Poster:Post date:2016-11-09
Title: Teaching, and Understanding, Systems Software with FreeBSD and DTrace

  2016-12-09  2:20pm-3:30pm

Location:  R101, CSIE

Speaker:  George Neville-Neil, FreeBSD Foundation

Hosted by:
Prof. Shih-Hao Hung



We have observed a decline in the teaching of operating systems fundamentals in a period where it is becoming more important, in large part due to a lack of contemporary and re-usable material, and training for people to teach operating systems. Where such courses still exist they work with toys rather than real systems, avoid interesting micro-architectural elements required to achieve performance on contemporary systems, omit coverage of the features developers are most likely to engage with e.g., multi-threading, multi-core hardware, and networking. Finally, and perhaps most importantly, they fail to teach suitable experimental methodology to allow developers to evaluate whether their performance work is effective.

It is our belief that giving students the ability to observe, at run time, the inner workings of a complex system, such as the FreeBSD Operating System, provides them with a clearer understanding of how such systems ought to work in theory, how they actually work in practice, and how to design systems that attain a very high quality in the field.

All of our teaching materials are on line: http://teachbsd.org


George likes to say that he, "Works on networking and operating system code for fun and profit." Writing machine code, building hardware and teaching computing since his teens, his first profit making programming gig was hacking DBase III code for an insurance company while still in High School.

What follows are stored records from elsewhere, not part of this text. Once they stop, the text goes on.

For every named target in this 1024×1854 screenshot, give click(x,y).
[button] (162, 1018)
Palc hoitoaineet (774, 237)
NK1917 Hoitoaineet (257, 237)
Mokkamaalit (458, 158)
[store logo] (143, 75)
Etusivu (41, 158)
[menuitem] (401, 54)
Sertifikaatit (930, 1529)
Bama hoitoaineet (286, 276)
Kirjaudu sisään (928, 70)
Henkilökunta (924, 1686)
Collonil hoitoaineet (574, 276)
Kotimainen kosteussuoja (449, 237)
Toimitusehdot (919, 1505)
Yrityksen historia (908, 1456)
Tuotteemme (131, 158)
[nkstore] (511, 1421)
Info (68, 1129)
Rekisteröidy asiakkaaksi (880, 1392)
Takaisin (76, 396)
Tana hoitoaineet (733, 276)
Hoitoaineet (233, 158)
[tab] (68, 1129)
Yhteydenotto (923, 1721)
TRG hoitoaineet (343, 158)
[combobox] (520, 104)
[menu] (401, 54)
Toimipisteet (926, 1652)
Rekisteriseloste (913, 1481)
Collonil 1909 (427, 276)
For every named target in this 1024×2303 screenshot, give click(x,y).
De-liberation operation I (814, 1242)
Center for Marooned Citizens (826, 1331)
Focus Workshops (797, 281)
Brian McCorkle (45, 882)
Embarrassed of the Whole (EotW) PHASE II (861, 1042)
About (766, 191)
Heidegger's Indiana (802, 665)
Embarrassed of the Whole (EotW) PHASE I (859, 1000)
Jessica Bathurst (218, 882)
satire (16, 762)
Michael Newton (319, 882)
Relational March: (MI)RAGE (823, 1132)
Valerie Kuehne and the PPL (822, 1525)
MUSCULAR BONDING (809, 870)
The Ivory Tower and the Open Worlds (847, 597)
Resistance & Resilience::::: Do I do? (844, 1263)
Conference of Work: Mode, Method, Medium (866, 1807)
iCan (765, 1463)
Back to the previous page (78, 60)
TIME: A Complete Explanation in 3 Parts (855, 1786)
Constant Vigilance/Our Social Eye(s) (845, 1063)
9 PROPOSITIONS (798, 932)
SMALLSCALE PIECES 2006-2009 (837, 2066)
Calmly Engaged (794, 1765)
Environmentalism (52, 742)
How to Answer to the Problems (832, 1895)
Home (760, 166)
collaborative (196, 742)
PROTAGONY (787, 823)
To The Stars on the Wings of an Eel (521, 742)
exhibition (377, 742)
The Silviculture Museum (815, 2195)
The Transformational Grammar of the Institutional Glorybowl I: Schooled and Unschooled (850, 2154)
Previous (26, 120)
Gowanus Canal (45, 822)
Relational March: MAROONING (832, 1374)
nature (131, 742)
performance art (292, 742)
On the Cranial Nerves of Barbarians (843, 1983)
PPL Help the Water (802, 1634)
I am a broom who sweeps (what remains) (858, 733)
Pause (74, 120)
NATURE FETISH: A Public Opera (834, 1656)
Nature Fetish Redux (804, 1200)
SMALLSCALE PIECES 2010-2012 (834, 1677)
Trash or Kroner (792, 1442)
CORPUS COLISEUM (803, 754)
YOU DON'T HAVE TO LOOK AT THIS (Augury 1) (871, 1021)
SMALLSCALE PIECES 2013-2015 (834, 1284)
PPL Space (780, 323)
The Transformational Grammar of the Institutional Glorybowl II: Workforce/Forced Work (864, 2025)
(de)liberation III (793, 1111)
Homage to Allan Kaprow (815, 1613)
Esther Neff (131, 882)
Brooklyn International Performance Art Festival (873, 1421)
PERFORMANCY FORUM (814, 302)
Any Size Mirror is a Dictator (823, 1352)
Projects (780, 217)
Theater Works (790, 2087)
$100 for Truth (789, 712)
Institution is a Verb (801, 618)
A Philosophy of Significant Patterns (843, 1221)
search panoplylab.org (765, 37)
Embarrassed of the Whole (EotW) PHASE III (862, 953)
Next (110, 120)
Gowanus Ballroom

He published his first piece of commercial software, an audio digitizer for the then popular Amiga computer, while still in college.

He is the author of two leading books on operating systems, the latest co-authored with Marshall Kirk McKusick and Robert N. M. Watson of The Design and implementation of the FreeBSD Operating System 2nd Ed.

Standing firmly at the intersection of industry and academia and due to his top ranking as software development, George has worked on research projects with the University of Cambridge as well as the University of Twente in the Netherlands. He has spent many years producing commercial software for companies such as Wind River Systems, who, along with NASA, put a bit of his code on Mars with the Pathfinder probe.

For over ten years he has been the columnist better known as Kode Vicious, producing the most widely read column in both of ACM's premier flagship magazines, "Queue" and "Communications of the ACM". More recently he was tapped to chair the ACM Practitioner Board, which is dedicated to bridging the gap between research and industry, where he helped create the ACM Applicative conference.

He is an avid bicyclist and traveler who speaks several languages including Japanese, and Dutch as well as English, and has lived and worked in Amsterdam and Tokyo. He currently lives in Brooklyn, New York.